WHAT IS BEING ASKED: Begin at the line below that holds "You are a computer-use" and end at the line that holds "Task: Select the", transcribing each line exactly and skipping any picture.

Stored records:
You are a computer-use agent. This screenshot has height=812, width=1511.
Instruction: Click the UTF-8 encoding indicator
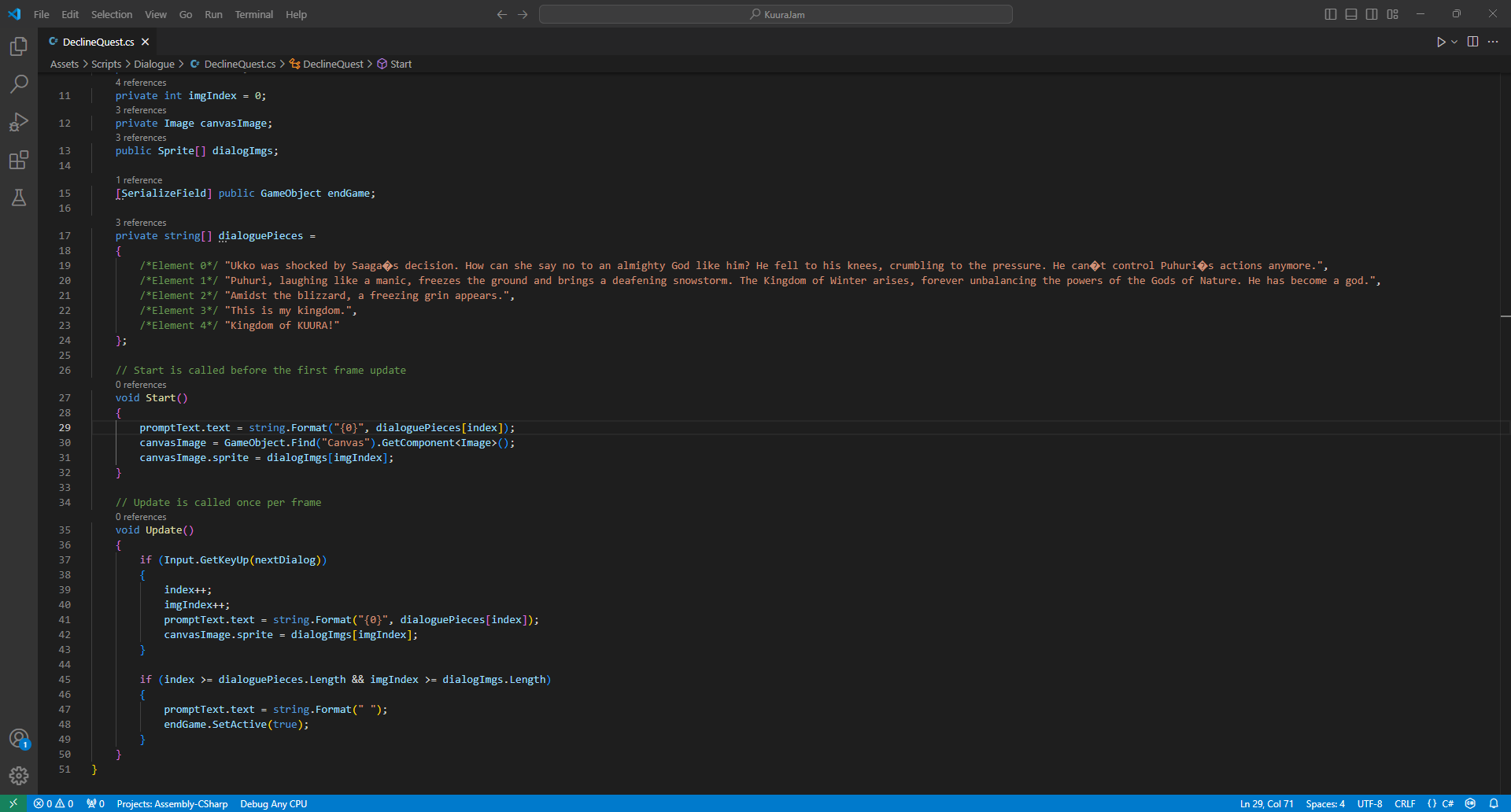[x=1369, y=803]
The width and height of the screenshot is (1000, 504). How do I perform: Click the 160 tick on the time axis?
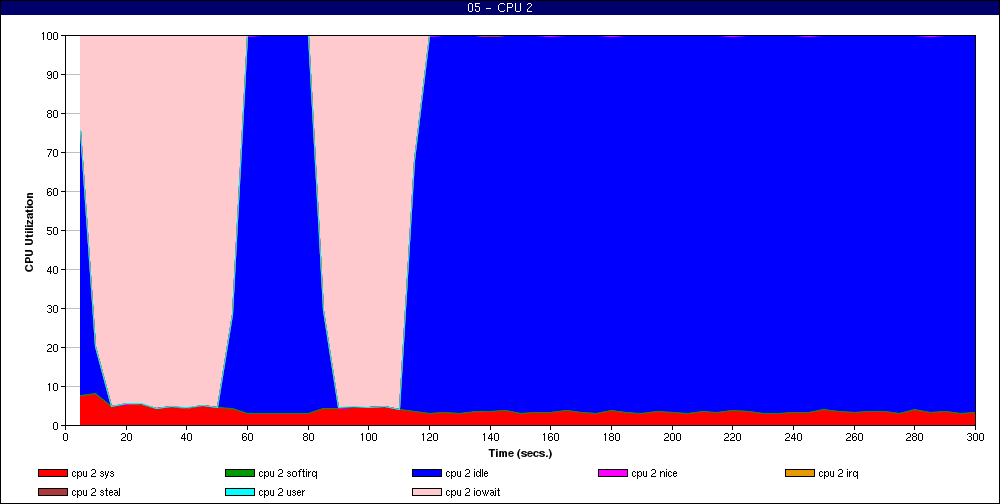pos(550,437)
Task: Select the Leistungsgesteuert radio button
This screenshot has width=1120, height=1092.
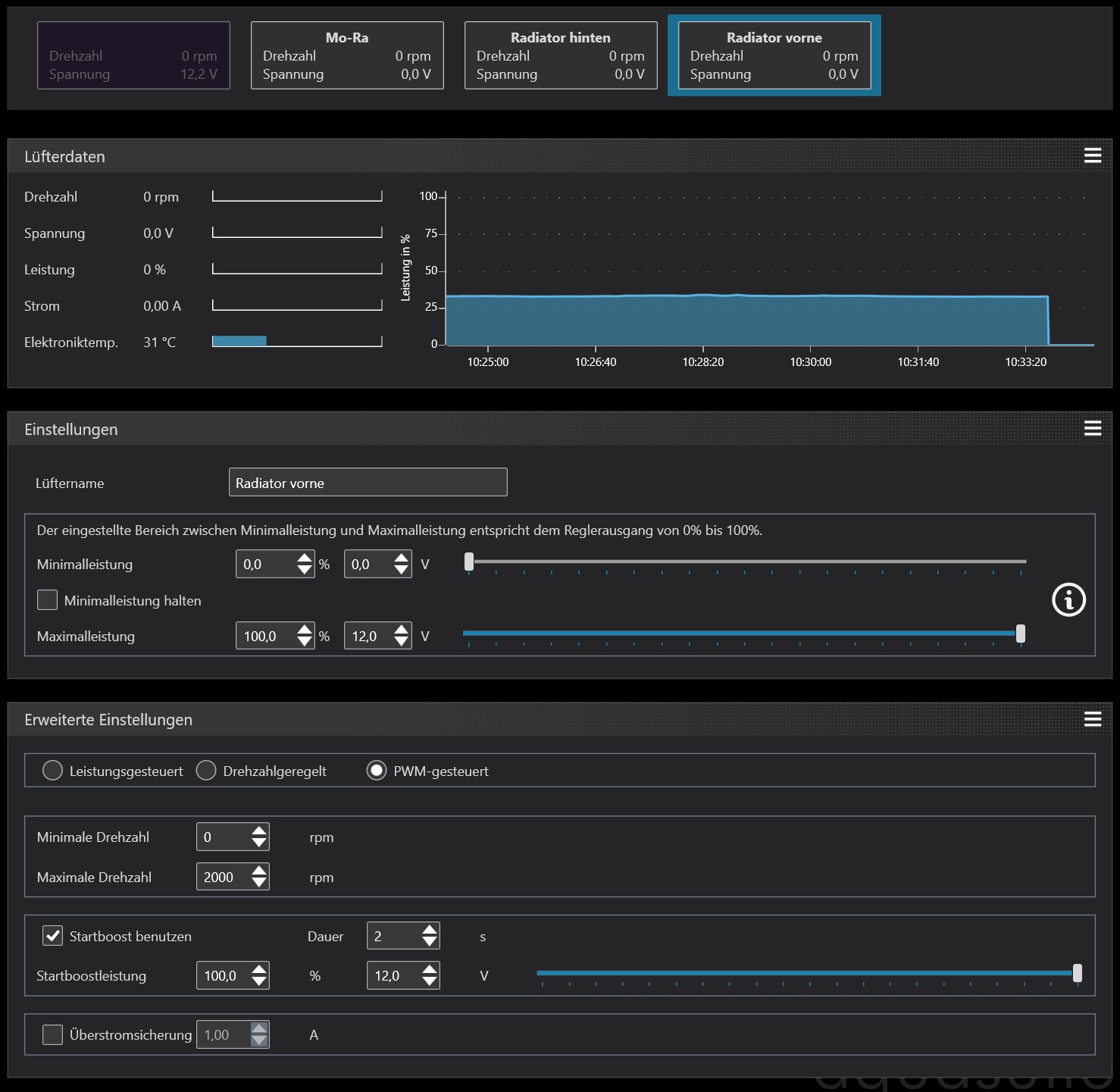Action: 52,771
...
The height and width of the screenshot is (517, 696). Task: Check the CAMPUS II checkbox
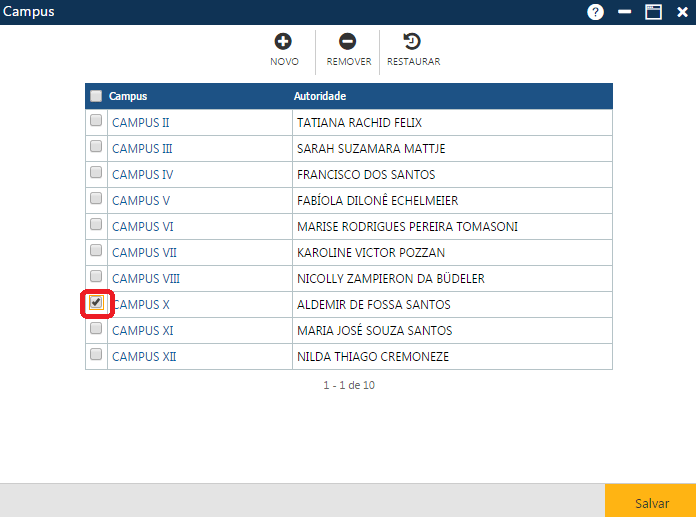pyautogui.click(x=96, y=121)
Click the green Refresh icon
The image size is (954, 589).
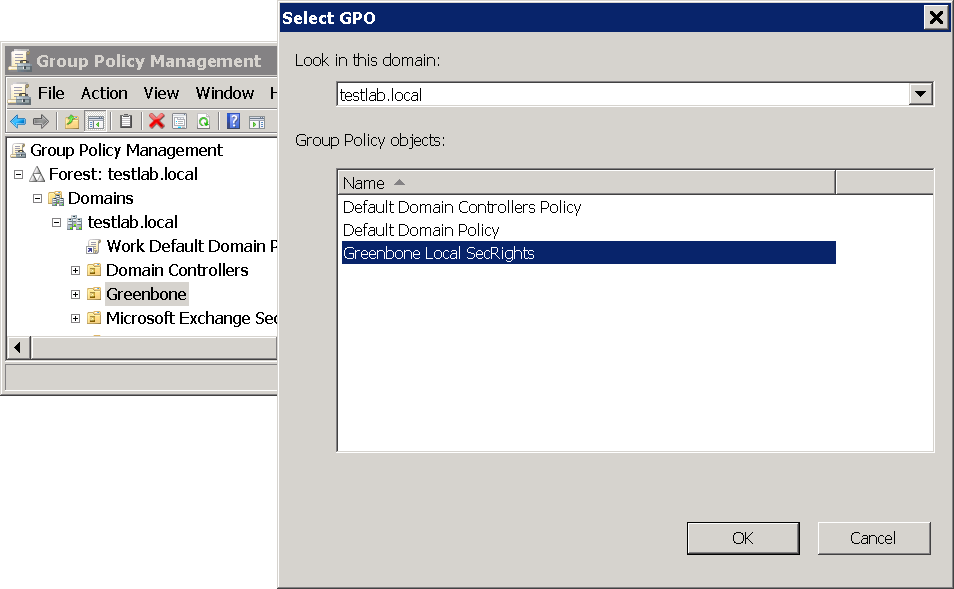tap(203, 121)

PROBLEM SOLUTION:
You are a computer-use agent. This screenshot has height=812, width=1511.
Instruction: Click the UTF-8 encoding indicator
[x=1369, y=803]
The width and height of the screenshot is (1000, 504). How do I perform: Click the 160 tick on the time axis?
pos(550,437)
Task: Select the Leistungsgesteuert radio button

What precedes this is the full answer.